Ediacara fauna and the EMANATE hypothesis

The ultra-weak field corresponds with the radiation of Ediacaran fauna and in particular large mobile forms like Dickinsonia that imply greater oxygen demands. Notwithstanding debate, many geochemical proxies show increases of oxygenation at the same time of the faunal radiation and ultra-weak fields. Hence, the question becomes one of what process could link these observations. The linkage proposed was through the feeble Ediacaran magnetosphere that allowed less H from Earth’s atmosphere to be trapped, and the accelerated loss leading to increased oxygenation [78]. Future work is needed to better understand H loss when the geomagnetic field was ultra-weak, for a duration many orders of magnitude longer than our modern observations of the magnetosphere. However, available models predict that primary factors dictating the amount of H loss and hence the associated oxygenation are the duration of the ultra-low field intensity and the strength values throughout the interval. Data are therefore needed for the early Ediacaran and Cryogenian to test the duration, whereas more Ediacaran data are needed to explore whether the field was persistently low, and how weak the field became. Studies of whether environmental conditions in the Ediacaran, including those during the Shuram isotopic excursion [172] (Fig. 8), facilitated H delivery to the upper atmosphere, are also needed.

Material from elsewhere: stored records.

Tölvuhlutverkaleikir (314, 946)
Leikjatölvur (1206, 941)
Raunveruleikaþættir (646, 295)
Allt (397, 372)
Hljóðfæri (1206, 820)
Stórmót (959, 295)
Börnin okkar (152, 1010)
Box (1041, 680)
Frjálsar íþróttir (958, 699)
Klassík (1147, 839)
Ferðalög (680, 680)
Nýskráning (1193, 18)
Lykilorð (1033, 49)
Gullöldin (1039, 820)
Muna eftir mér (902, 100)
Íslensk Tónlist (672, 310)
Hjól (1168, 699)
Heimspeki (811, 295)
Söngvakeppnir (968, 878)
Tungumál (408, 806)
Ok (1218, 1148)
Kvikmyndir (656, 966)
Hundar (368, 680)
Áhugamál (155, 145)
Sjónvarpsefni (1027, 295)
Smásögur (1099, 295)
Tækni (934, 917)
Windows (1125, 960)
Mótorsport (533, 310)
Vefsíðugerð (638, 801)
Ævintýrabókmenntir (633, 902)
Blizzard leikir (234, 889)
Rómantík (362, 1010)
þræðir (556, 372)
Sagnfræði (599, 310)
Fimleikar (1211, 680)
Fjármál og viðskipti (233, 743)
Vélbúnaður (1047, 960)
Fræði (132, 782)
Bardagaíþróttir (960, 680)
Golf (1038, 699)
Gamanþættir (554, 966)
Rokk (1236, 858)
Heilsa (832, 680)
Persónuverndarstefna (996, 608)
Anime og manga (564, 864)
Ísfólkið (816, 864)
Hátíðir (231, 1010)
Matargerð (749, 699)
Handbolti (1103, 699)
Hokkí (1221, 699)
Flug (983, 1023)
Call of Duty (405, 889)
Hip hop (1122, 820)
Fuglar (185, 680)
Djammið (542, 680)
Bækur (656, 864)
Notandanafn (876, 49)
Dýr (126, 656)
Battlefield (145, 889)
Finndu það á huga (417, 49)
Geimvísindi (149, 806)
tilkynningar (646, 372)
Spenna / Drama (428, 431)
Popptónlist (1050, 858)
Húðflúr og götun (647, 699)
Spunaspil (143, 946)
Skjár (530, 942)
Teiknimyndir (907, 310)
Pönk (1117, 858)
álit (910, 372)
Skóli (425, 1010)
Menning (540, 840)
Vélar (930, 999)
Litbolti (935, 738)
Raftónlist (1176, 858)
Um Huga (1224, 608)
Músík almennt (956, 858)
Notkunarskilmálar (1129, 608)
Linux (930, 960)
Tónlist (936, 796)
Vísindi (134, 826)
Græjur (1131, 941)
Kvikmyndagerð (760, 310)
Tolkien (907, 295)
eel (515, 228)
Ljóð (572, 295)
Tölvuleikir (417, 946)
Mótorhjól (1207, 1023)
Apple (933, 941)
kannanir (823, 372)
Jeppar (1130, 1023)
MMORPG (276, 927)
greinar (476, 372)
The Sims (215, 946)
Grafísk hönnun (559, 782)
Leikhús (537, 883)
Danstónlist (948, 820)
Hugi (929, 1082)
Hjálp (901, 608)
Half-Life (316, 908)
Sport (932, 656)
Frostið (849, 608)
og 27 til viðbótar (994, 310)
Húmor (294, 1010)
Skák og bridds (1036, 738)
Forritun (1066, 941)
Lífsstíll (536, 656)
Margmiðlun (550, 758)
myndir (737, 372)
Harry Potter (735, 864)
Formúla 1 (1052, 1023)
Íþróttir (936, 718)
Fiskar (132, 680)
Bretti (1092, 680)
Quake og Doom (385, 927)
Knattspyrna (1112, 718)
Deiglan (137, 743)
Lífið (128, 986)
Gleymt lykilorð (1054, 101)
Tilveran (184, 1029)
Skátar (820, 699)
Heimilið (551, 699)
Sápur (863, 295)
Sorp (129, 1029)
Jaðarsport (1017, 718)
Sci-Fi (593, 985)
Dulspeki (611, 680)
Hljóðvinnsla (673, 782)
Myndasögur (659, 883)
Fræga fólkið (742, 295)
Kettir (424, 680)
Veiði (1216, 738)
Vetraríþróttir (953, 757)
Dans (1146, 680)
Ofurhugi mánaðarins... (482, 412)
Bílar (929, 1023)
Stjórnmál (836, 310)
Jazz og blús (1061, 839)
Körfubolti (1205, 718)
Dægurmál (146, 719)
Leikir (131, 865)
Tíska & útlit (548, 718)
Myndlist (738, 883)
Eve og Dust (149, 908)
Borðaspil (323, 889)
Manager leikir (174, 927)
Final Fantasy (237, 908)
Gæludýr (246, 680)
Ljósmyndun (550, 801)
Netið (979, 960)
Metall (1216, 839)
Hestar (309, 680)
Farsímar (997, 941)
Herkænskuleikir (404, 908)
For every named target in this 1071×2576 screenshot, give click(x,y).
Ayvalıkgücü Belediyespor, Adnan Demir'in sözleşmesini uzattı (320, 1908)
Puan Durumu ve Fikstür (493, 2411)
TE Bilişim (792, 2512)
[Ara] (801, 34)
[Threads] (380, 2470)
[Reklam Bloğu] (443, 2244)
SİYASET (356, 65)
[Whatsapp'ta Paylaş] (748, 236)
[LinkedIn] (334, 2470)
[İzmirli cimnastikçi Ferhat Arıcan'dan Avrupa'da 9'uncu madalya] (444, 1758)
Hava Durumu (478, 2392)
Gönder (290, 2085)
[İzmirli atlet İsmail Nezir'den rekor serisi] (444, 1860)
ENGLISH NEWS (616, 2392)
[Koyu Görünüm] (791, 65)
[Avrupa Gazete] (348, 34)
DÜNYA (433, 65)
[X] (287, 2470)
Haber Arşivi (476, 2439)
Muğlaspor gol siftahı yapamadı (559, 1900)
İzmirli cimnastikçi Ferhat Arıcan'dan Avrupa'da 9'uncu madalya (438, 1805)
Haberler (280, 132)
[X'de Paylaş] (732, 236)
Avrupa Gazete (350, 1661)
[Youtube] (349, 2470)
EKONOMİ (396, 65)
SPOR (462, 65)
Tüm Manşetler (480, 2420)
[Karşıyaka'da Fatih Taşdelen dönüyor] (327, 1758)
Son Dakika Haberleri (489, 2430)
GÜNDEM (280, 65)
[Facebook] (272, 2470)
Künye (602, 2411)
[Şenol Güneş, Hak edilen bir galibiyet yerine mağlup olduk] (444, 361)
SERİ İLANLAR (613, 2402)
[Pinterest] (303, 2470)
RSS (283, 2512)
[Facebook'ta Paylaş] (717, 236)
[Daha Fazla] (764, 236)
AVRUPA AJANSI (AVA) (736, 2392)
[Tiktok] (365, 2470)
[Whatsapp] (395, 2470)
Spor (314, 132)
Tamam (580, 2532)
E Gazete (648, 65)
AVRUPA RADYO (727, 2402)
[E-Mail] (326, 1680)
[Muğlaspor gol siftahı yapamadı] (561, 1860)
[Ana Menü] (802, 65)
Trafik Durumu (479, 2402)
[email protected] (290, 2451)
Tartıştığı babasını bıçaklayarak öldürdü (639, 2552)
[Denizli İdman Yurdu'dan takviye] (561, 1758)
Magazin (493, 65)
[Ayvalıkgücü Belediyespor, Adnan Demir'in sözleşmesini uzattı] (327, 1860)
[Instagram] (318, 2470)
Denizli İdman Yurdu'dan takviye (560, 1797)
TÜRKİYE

The radiation of macroscopic and mobile animals in the Ediacaran Period was a striking step forward in evolution. Debate continues on the relationship between the Ediacara fauna and modern forms, but thoughts are arguably changing. Rather than being viewed as a separate experiment in evolution, the Ediacara fauna may be the earliest start of a continuum leading into the Cambrian explosion of life [173], and therefore there may be genetic ties between these early forms and subsequent animals, ultimately leading to intelligent life. This potential linkage highlights the importance of understanding the role of the extremely weak magnetic field. If correct, our proposition, called here the EMANATE hypothesis for short (Earth’s magnetism allowed new animals to evolve), represents a new twist in how Earth’s magnetic field is related to life. In this case, it was the weakness of the field, rather than its strong intensity and standoff of the solar wind, that was the key factor that assisted this seminal event in animal evolution.

DATA AVAILABILITY

Data presented here have been published previously and are available in the respective citations. Figure panels used are licensed under CC BY 4.0 and CC BY-NC-ND 4.0.

ACKNOWLEDGEMENTS

This review follows an invited lecture by J.A.T. at Peking University in April 2024. We thank our collaborators in the work summarized here, including G. Ahrendt, R.K. Bono, E. Blackman, W. Bleeker, R.D. Cottrell, L. Dal Olmo-Barbosa, W.J. Davis, O. van ‘t Erve, M. Fayek. S. Fearn, A. Hofmann, M. Ibañez-Mejia, K.P. Kodama, E. Koester, H. Oda, Y.-X. Li, G. Mitra, F. Nimmo, N. Rayner, D. Sibeck, A. Smirnov, E. Thern, S. Xiao and M.K. Watkeys. We thank the anonymous reviewers for their helpful comments.

FUNDING

This work was supported by the US National Science Foundation (EAR1656348, 2051550 and 1828866 to J.A.T.).

Conflict of interest statement. None declared.